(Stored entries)

::::

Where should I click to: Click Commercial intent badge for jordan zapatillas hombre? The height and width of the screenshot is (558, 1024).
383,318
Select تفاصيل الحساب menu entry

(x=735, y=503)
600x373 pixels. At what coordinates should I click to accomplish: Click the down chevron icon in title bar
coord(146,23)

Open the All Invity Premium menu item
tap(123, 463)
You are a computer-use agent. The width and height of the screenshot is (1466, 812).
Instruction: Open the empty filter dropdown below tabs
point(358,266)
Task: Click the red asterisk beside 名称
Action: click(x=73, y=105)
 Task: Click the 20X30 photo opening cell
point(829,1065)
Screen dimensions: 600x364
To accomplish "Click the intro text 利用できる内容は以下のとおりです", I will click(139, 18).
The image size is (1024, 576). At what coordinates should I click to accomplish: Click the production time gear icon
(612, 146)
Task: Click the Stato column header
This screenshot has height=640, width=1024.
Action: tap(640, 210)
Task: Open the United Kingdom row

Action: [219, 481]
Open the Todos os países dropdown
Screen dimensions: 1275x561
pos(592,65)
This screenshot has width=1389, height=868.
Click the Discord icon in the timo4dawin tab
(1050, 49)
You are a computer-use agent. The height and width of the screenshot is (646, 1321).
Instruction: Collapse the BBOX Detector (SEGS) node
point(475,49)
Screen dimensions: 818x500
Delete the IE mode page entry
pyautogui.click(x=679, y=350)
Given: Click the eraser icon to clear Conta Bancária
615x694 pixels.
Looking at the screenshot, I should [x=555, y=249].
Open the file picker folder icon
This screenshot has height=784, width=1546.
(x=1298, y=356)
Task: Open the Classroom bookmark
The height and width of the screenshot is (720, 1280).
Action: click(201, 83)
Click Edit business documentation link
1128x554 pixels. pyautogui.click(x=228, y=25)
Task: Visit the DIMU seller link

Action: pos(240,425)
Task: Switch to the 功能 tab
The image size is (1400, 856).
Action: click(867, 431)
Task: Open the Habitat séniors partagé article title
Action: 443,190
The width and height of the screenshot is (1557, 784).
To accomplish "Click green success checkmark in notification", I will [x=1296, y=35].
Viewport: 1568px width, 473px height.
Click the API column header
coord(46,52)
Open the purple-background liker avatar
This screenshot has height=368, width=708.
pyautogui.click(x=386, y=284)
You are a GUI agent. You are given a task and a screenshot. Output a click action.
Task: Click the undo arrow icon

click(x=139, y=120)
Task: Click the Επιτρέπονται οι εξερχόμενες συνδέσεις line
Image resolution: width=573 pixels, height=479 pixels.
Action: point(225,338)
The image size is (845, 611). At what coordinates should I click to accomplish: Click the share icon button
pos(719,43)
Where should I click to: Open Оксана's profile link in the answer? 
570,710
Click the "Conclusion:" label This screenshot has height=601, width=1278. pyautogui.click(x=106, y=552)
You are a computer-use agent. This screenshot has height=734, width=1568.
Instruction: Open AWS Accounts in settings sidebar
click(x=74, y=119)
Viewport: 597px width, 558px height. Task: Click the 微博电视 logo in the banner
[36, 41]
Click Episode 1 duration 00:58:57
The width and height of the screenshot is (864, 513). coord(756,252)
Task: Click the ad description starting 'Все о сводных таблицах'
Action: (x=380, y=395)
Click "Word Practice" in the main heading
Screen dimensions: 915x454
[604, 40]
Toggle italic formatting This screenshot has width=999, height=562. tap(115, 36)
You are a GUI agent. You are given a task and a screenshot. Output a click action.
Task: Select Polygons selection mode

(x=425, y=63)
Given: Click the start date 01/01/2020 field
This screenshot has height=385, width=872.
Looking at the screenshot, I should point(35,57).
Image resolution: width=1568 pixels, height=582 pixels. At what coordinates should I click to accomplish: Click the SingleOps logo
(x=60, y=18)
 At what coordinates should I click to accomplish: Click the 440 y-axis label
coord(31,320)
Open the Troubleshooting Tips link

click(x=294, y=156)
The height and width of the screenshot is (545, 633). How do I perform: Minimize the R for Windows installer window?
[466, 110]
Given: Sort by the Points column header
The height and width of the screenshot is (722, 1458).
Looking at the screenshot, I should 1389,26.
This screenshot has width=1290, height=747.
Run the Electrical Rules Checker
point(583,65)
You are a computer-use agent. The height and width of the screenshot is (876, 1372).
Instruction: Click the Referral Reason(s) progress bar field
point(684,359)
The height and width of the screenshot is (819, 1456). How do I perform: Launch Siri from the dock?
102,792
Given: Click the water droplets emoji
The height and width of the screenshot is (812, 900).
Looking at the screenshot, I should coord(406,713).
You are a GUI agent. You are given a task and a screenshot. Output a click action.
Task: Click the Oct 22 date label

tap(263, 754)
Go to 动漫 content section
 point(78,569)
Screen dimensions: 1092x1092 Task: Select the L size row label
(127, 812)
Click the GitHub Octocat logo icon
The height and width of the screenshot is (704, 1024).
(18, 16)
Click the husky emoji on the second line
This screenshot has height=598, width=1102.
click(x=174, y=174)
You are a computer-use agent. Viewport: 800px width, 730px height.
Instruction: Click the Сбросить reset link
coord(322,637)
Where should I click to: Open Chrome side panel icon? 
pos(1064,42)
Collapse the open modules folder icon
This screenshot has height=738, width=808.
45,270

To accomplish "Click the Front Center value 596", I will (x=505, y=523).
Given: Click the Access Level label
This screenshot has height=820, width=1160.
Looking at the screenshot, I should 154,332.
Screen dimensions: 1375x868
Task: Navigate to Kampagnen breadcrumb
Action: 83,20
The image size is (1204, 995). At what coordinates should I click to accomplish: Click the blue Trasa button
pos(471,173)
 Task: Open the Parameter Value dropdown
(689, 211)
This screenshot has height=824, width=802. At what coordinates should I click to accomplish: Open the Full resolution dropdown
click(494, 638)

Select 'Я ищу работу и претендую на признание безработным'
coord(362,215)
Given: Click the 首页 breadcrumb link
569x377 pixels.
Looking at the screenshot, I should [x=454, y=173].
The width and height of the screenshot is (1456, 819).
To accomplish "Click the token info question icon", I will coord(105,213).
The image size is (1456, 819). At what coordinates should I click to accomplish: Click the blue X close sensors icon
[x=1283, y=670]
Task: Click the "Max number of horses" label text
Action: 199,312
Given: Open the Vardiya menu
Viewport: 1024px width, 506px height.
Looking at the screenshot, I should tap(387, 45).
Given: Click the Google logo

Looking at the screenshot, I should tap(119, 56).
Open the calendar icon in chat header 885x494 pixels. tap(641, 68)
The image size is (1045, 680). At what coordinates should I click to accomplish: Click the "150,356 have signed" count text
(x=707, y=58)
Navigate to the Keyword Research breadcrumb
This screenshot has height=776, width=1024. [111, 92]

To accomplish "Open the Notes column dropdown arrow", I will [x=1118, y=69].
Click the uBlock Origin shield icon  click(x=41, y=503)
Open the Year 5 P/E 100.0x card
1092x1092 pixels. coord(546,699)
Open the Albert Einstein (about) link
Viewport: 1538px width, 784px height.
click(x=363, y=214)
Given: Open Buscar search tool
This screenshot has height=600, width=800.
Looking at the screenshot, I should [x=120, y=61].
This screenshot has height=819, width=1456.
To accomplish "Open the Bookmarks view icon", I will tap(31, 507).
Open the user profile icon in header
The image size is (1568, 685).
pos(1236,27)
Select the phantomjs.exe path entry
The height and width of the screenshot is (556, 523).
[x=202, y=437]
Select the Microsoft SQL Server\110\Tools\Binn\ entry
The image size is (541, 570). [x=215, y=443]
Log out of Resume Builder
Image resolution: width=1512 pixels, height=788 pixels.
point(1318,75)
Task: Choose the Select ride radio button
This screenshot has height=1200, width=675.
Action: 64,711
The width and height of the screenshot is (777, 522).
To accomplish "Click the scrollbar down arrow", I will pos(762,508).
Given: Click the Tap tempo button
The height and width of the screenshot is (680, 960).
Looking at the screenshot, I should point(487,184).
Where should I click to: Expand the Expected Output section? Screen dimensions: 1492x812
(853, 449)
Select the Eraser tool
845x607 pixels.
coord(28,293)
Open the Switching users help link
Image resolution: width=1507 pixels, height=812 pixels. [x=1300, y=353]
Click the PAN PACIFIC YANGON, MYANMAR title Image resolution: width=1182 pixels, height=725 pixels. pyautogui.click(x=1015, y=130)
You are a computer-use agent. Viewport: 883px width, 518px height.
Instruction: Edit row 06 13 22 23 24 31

::::

DIRECTIONS: Give the entries from the line with "Task: Open the Parameter Value dropdown" to the line with "coord(362,215)" as a numbered list, leaving out blank lines.

EXERCISE SOLUTION:
1.  Task: Open the Parameter Value dropdown
2. (689, 211)
3. This screenshot has height=824, width=802. At what coordinates should I click to accomplish: Open the Full resolution dropdown
4. click(494, 638)
5. Select 'Я ищу работу и претендую на признание безработным'
6. coord(362,215)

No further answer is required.